Hana and her human companion, Masami Shimizu-Albergine of Bainbridge Island, Washington, are helping scientists to learn something too: when dog smarts reach their peak and how they decline with age.

Hana is part of a pack that has grown to nearly 40,000 pet dogs enrolled in a citizen science initiative known as the Dog Aging Project, founded in 2014. Understanding the biology of aging in companion dogs is one of two main goals of the project, says cofounder and codirector Matt Kaeberlein, a pathologist at the University of Washington in Seattle who focuses on aging. “The other is to do something about it.” 

Through veterinary records, DNA samples, health questionnaires and cognitive tests like Hana’s treat-finding challenge, the initiative of the University of Washington and Texas A&M University will track many aspects of dogs’ lives over time. Smaller subsets of the dogs, including Hana, will participate in more focused studies and more extensive evaluations.

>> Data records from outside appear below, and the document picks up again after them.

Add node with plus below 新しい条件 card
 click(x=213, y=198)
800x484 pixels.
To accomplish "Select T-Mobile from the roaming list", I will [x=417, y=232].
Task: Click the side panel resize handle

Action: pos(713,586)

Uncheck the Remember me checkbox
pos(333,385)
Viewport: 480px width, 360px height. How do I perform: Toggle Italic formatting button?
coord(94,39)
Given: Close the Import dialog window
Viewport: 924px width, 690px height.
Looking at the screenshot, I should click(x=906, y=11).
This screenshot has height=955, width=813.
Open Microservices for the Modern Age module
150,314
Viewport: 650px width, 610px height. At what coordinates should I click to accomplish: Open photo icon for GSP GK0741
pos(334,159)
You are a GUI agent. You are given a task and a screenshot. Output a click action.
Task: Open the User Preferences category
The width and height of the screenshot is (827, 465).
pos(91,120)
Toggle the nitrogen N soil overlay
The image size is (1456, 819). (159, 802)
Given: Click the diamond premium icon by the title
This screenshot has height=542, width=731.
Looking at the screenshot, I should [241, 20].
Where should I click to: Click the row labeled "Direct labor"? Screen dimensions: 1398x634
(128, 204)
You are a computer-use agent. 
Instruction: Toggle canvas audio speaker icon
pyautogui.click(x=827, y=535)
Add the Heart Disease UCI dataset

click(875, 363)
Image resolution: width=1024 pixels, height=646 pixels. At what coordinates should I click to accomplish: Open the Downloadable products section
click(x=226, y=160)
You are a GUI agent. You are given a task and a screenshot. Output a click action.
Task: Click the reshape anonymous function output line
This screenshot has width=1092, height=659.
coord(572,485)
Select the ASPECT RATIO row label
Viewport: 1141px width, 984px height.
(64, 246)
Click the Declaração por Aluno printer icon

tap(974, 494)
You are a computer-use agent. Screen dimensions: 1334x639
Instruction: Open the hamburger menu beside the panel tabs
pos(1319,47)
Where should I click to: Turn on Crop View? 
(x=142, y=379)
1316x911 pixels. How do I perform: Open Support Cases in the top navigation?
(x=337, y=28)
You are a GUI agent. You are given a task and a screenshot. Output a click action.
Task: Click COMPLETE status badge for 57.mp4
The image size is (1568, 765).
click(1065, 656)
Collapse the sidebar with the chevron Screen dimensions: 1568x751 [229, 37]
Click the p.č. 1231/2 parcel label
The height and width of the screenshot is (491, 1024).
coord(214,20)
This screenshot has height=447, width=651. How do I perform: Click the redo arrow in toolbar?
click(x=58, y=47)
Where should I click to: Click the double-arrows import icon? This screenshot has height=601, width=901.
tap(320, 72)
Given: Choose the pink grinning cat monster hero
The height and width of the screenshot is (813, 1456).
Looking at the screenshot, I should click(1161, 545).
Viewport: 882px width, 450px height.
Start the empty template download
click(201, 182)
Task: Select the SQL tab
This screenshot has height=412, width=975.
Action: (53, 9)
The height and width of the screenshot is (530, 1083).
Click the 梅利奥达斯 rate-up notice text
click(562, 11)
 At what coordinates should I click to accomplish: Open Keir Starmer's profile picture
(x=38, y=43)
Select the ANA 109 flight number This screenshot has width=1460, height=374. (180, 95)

From all of this, scientists hope to spot patterns and find links between lifestyles and health from puppyhood through the golden years.

The effort joins that of an earlier one: the Family Dog Project, spearheaded in the 1990s at Eötvös Loránd University (ELTE) in Budapest to study “the behavioral and cognitive aspects of the dog-human relationship,” with tens of thousands of canines participating through the decades. The two projects have begun collaborating across continents, and the scientists hope that such a large combined group of dogs can help them tease out genetic and environmental factors that affect how long dogs live, and how much of that time is spent in good health.

With estimates of the number of pet dogs in the world reaching into the hundreds of millions, understanding how they age is important in its own right — to help improve their lives and the care they receive. But following the life journeys of some of these canine companions could provide hints that help people age more healthily as well, including what dogs might reveal about our own aging brains.

Because human aging takes place over many decades, studying the biology of that process is challenging. It means tracking people for 50, 60, 70 years or more, which can be laborious and expensive. In contrast, dogs age quickly. “This sucks for people who love their dogs,” says Kaeberlein, a lifelong dog lover. But it makes dogs an excellent model system for studying aging. (Though dog lifespan is strongly linked to body size, with Bernese mountain dogs averaging seven years and Chihuahuas nearly doubling that at 13 years, broadly speaking a 70-year study in people is roughly equivalent to one dog decade.)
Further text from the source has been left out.